§ **Aim of the exercise**
Where does the word "computer" occur in the entries below? Copy every line that has it.

-- Opening Marker --

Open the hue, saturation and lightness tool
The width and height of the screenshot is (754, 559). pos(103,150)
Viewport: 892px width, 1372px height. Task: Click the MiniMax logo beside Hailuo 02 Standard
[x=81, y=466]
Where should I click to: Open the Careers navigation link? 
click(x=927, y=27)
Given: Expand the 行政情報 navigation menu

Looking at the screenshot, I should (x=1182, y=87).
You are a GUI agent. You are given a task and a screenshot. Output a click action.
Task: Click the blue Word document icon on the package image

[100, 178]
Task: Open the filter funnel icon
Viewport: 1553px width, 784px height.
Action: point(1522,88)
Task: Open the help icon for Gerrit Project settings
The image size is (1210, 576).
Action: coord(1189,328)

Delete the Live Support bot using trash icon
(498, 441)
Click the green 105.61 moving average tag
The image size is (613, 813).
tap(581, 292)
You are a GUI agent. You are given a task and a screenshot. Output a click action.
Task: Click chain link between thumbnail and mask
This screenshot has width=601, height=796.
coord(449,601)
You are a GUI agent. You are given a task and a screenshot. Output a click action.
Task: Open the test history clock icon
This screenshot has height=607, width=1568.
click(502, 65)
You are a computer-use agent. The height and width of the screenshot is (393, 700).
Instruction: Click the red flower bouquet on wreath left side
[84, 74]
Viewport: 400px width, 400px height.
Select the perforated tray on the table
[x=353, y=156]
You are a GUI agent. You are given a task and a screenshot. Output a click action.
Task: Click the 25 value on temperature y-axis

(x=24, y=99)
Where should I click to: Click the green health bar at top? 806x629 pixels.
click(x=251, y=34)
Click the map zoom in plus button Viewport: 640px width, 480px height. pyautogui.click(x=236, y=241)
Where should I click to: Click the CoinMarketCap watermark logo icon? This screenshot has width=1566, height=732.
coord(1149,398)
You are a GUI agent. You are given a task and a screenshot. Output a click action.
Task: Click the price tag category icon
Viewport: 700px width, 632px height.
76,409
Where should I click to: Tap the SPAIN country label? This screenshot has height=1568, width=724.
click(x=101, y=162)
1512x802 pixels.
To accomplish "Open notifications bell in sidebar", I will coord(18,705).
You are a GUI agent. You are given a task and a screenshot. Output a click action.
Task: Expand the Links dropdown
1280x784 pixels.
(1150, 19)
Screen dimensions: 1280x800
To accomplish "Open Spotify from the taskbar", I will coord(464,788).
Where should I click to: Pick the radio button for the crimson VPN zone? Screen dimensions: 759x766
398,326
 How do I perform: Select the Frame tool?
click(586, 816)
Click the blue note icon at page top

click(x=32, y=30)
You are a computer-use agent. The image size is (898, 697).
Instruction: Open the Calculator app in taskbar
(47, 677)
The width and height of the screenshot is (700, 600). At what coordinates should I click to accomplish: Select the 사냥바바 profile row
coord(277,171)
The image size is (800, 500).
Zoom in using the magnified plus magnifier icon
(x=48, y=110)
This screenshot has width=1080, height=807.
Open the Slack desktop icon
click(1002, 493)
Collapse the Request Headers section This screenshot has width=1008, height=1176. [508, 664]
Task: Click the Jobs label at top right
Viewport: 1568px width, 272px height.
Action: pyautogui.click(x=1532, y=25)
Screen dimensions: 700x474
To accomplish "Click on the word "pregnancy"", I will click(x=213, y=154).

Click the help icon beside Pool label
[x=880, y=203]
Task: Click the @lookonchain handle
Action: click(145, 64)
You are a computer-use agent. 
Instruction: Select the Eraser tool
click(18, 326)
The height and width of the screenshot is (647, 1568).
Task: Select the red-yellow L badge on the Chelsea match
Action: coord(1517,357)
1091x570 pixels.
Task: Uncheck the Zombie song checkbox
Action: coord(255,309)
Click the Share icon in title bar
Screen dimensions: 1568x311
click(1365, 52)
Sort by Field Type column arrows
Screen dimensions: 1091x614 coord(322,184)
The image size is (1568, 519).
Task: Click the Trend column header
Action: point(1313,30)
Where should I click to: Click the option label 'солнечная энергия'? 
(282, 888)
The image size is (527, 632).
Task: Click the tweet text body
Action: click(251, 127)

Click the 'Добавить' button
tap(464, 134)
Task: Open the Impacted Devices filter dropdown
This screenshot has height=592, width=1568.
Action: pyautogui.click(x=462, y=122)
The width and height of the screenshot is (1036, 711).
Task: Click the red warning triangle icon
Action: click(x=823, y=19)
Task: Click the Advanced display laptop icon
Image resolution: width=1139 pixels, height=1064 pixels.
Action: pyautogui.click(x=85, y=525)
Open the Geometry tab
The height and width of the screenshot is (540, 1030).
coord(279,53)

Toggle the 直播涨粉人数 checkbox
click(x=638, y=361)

-- Closing Marker --

§ **Your response**
You are a computer-use agent. The height and width of the screenshot is (393, 700).
You are a computer-use agent. The image size is (898, 697).
You are a computer-use agent. 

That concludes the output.